The cause has been firmly established as global heating, a fact
that the Australian government will eventually have to accept however reliant
they are on their coal-based economy.
Perhaps the general population will also see that driving V8 cars and
screaming about in powerboats is no longer acceptable behaviour.
Closer to home, we are not yet affected by wildfires to any
great extent but we are in the middle of one of the wettest winters I have ever
experienced and major floods and droughts are becoming commonplace. All of these are predicted by climate change
models and not a week goes by without reports of new records being broken,
whether that be ocean temperatures, wind speeds, or atmospheric carbon dioxide
concentration.
I am concerned that the wet winter may have affected many
species of hibernating insects.
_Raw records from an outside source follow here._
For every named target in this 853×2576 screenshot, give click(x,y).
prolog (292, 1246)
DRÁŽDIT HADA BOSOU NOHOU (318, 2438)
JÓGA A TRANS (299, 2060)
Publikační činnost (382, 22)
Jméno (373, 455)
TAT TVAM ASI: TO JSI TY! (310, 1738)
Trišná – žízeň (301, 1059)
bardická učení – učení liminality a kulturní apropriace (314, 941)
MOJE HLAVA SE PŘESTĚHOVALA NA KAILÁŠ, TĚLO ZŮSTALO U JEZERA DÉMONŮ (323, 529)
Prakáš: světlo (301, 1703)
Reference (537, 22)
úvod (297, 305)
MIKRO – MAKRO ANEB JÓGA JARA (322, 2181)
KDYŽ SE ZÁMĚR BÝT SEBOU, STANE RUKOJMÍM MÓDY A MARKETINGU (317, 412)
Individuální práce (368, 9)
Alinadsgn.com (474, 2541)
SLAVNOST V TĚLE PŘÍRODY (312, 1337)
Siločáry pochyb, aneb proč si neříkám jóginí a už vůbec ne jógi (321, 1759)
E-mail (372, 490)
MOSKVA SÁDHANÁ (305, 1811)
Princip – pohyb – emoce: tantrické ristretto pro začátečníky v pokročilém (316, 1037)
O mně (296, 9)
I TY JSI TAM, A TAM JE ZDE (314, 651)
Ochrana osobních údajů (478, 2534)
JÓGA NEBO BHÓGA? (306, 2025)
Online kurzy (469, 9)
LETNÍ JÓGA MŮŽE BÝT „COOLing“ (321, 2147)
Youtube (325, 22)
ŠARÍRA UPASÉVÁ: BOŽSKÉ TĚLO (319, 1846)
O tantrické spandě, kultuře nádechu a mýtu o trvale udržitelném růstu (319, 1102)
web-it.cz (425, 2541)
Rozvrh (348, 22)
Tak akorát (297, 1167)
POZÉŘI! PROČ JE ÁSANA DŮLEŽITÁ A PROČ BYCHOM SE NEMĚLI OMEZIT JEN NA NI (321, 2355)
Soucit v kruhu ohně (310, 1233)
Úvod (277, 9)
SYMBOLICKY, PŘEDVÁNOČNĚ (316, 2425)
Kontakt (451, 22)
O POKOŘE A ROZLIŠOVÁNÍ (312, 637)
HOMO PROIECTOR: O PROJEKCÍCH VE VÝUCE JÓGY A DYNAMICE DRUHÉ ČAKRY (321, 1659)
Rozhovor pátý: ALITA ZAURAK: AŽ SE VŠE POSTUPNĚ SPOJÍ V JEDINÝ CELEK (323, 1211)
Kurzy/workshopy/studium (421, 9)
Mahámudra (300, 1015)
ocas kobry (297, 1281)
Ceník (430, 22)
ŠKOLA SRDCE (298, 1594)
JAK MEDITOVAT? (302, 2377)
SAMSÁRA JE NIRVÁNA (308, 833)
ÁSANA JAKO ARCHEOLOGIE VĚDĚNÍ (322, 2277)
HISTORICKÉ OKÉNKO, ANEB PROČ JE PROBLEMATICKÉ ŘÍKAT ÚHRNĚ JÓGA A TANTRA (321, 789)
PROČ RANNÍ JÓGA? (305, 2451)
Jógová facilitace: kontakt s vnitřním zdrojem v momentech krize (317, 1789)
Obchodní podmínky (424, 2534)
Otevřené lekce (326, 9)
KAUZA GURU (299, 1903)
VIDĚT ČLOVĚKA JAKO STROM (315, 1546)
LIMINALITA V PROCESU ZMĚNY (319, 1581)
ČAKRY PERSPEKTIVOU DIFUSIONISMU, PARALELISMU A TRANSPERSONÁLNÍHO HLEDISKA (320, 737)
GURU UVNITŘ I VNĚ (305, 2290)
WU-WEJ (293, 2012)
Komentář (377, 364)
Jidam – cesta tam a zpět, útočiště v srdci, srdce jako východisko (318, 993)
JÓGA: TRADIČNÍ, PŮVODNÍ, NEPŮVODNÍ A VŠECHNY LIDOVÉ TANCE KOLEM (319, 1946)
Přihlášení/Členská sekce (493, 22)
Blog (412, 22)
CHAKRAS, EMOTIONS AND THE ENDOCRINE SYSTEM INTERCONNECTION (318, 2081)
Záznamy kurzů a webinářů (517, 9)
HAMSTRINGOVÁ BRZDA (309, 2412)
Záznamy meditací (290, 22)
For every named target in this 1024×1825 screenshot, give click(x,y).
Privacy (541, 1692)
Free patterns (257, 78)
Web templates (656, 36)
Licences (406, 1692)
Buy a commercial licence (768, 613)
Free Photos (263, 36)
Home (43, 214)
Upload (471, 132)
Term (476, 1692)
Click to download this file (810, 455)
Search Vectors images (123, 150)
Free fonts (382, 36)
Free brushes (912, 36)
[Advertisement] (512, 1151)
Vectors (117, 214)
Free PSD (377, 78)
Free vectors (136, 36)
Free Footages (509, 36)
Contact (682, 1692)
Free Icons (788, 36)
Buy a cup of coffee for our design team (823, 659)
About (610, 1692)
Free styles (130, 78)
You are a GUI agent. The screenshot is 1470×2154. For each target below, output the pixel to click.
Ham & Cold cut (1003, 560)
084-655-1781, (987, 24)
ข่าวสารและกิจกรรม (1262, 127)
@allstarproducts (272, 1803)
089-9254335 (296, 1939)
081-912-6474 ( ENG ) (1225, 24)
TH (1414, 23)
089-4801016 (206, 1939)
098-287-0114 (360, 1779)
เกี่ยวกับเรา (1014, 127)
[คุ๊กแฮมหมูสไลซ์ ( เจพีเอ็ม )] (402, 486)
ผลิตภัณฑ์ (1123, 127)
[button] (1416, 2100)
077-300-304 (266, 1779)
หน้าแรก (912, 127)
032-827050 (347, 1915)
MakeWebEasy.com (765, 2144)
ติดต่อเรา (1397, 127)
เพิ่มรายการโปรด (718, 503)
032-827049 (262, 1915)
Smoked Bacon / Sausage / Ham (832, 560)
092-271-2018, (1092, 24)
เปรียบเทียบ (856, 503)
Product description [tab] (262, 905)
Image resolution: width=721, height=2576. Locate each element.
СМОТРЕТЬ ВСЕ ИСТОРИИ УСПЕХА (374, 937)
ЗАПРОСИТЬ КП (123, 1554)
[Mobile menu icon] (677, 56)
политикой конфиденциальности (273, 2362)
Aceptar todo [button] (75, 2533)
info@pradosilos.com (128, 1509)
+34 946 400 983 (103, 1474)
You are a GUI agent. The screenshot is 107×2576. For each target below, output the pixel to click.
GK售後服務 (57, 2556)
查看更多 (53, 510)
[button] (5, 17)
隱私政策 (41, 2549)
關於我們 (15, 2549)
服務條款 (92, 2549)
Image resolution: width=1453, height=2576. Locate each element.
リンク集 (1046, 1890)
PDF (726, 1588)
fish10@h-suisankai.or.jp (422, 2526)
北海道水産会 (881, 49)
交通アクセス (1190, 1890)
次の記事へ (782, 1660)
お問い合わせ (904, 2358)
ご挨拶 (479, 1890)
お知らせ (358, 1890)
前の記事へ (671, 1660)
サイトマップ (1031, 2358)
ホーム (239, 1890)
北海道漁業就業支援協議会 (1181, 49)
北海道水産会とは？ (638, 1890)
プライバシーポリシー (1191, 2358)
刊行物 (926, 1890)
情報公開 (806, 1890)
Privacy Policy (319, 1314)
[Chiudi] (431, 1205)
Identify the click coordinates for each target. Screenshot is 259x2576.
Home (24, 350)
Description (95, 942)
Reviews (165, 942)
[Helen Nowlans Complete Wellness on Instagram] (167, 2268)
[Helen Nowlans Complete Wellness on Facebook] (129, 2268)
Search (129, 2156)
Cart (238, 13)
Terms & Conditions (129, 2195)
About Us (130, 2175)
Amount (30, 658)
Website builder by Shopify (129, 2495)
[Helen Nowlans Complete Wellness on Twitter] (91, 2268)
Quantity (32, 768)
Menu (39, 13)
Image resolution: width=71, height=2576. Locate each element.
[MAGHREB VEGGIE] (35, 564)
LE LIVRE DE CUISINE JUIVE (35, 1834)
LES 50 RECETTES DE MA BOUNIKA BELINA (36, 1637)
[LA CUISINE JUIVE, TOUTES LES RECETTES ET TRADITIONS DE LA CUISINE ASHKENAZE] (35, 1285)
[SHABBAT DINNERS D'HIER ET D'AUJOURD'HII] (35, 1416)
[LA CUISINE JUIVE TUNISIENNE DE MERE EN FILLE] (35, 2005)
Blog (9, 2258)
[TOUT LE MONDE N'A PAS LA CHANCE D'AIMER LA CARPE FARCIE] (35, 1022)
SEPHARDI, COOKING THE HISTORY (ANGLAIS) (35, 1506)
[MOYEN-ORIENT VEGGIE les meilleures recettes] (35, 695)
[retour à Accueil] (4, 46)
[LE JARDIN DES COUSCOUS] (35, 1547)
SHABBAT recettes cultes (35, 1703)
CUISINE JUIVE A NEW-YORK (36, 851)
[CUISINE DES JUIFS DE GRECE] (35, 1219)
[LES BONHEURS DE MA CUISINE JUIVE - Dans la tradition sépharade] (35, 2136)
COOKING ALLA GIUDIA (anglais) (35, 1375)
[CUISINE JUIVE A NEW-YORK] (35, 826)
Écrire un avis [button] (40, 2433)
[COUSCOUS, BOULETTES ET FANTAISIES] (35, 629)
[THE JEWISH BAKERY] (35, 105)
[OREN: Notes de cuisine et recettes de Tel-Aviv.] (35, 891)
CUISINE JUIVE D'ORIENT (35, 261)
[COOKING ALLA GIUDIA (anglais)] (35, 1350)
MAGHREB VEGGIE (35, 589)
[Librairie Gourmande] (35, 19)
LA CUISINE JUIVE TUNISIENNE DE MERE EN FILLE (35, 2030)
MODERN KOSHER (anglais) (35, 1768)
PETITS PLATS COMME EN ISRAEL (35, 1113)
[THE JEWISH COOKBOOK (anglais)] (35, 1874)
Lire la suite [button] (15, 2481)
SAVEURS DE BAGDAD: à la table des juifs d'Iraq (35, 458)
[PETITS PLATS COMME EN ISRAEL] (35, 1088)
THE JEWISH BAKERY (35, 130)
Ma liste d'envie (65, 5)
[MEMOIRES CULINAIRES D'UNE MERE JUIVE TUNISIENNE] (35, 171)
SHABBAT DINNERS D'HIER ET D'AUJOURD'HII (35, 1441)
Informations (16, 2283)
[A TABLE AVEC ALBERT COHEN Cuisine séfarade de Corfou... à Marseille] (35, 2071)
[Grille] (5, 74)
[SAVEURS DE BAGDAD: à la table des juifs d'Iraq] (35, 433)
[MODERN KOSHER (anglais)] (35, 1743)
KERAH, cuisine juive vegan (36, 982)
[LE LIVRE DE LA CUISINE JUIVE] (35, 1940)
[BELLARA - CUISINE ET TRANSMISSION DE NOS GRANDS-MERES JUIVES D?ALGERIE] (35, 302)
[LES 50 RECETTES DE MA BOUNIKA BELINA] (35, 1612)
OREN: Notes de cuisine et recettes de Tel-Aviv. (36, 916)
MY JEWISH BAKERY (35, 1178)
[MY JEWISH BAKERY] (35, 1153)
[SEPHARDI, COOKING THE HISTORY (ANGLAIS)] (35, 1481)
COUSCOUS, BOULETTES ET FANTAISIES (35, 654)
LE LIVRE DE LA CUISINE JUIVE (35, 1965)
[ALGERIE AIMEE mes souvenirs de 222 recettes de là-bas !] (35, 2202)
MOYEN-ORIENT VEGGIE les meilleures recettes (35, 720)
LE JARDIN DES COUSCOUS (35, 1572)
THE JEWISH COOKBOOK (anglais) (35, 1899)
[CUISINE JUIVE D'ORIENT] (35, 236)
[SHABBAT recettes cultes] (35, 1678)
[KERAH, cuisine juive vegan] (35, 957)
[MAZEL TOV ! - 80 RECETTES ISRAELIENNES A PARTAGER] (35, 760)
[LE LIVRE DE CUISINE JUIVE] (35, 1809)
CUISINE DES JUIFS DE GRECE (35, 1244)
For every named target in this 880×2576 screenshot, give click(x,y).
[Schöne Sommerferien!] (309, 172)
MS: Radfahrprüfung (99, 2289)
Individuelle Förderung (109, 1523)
The
ground has been waterlogged for many weeks now and the bumblebees, solitary
bees and wasps may not survive it.
Insects hibernating underground have to try and choose ground that will
not get washed away or flooded or too frozen.
Even if they manage that, places that stay damp can harbour species of
fungus that invade their bodies and eat them from the inside. There is a particular genus of fungus called
Cordyceps that invades and even changes the behaviour of insects. There are hundreds of different species and
each one targets a different species of insect. They can attack both active insects like
ants as well as hibernating insects such as beetles. There is a particular species called Cordyceps
militaris that is found throughout the northern hemisphere and is commonly
known as the caterpillar fungus. If you
see some bright orange club-shaped fungus (Cordyceps means club-headed)
sticking out of your lawn, then if you dig it out carefully you may find the
remains of a caterpillar at its base. This
is gruesome for the caterpillar, but looking on the bright side the mycelium is
very nutritious for us humans and has many vitamins as well as cancer
suppressing properties, not to mention its reputed effect on male performance.
My apologies if you ere expecting a picture of a grass-tree. I need to go back to 1999 and find the right slide.